Gord feared that Leda was sliding toward certain death. He also feared that unless he did something fast, Leda would carry him with her, and both would plunge to become gory smears somewhere far below the place he precariously held onto.
As the sound of Leda's too-rapid slide down the tube came nearer to him, Gord reacted with speed and daring. With a heave, he jerked himself back up into the end of the tunnel, pulling his dagger free from the wall as he did so. In the same action, with the momentum of his surge to propel him, Gord shoved himself upward so that his back was pressed against the curving roof of the pipelike passage. By looking down and backward between his legs, he would be able to get a glimpse of Leda's form an instant before she slid past him. Just as a dark blur of motion came shooting beneath him, he acted.
In the same motion, Gord plunged his dagger into the tunnel wall above his head and dropped his lower body down from the ceiling, his legs closing from the full diameter of the tunnel to a clamping position similar to that which would be used to stay on the back of a wild horse. The magically keen point of the dagger was imbedded in the tunnel, and both of Gord's hands were wrapped around the hilt in a death-grip. His legs struck something soft as they scissored together. There was a muffled scream, a terrible pull that made his straining muscles shriek, and then he felt a pair of arms clamped around his locked legs. Gord was again hanging part way out of the pass
age; he could feel the sharp edge at the lip of the tube cutting into his shins.
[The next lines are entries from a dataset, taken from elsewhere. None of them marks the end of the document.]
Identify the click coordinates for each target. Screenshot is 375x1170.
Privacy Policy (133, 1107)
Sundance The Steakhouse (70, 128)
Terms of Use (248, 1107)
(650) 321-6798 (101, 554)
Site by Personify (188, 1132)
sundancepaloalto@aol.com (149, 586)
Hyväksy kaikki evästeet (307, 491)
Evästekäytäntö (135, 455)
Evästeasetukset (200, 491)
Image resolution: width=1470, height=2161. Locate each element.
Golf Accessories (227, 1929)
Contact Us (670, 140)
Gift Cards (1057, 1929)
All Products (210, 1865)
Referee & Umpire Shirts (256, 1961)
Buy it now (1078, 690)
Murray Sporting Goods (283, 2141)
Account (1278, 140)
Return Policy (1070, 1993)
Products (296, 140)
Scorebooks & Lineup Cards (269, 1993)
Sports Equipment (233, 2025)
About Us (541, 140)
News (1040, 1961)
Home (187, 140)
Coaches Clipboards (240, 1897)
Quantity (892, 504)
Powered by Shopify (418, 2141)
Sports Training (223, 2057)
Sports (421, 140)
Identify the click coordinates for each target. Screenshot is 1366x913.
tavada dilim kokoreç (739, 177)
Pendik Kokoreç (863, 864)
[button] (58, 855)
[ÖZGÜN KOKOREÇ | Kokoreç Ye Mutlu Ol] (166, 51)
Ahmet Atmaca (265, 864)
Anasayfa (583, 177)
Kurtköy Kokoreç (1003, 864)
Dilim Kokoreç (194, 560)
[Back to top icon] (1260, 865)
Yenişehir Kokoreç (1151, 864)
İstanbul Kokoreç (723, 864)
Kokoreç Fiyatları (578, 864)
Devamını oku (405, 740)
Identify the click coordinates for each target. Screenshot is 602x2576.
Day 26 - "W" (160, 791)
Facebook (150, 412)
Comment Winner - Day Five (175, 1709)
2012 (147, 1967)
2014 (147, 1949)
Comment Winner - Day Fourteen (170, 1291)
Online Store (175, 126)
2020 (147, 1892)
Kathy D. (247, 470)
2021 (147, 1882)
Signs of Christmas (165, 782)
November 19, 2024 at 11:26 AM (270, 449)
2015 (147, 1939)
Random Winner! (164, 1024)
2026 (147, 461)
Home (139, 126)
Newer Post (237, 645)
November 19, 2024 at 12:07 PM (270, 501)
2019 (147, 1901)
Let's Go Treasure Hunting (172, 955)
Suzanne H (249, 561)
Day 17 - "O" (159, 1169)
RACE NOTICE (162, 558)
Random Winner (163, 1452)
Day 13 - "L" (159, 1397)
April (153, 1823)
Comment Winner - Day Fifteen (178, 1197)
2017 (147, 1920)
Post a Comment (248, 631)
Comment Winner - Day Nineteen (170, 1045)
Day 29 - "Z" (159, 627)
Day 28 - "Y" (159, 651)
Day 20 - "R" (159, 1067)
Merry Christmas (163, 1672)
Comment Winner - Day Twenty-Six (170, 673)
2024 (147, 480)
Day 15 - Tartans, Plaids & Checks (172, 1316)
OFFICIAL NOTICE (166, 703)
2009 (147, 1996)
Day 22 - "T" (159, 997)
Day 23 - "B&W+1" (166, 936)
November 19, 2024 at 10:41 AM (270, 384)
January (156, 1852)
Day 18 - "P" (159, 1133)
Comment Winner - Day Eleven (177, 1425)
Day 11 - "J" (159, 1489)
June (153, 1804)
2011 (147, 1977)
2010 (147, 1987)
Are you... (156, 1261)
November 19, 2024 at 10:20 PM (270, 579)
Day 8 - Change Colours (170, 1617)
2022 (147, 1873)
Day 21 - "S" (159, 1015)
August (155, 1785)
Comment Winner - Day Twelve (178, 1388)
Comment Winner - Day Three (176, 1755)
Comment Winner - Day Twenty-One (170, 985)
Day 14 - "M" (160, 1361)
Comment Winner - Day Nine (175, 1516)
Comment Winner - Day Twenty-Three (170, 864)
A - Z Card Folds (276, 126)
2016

"Don't let go," Leda's quavering voice called faintly. Fortunately, she had not been holding her sword when she came sliding down, or Gord's legs would have been severely sliced.
"I'm not," he replied through clenched teeth, "but you'd better pull yourself up here in a hurry!"
"I… I… can't. I don't dare let go of your legs. There's nothing below me!"
"Great," he groaned. "Just hold on, then. I'll try to pull us both up." The young thief was strong enough to manage that, but as he started to draw himself upward toward the imbedded blade, Leda screamed and Gord felt the dagger move slightly.
"Stop, Gord! When you do that, my lower back pushes against the wall and it forces my grip loose."
"Forget it, girl," Gord told her. "I won't try it again, because the dagger that's holding up both of us is loosened when I try that."
"Then what will we do? I can't hold on like this forever!"
His feet were touching, but not securely locked together, behind Leda's upper back. She held onto his legs awkwardly as she attempted to secure herself by grasping as high as she could. "Move your hands to just behind my knees, Leda. Lock them there." He felt her shift and then comply. After the girl had done this, Gord pulled himself toward the dagger, then slid back and repeated the process twice more.
"What are you doing?" The query from below was both frightened and angry.
"Hold tight!" Gord growled through a grimace. He hauled himself ahead once more, pushed his elbows against the tunnel wall as firmly as he could, and levered the buried blade up with wrists and forearms. It jerked free suddenly, and Gord was immediately pulled toward the sheer drop below.
"E…e…e…k!" The cry of horror came in a long, shrill scream as Leda felt them both beginning to slide and head for certain destruction.
But Gord had a plan, and his catlike reflexes made it work. At the point where his waist passed the rim of the tube, he raised the dagger and drove it downward again. It struck home as before, this time on the very edge of the opening. Gord hung at arm's length now, with Leda dangling below and moaning in abject terror. There was true method to his seeming madness, however.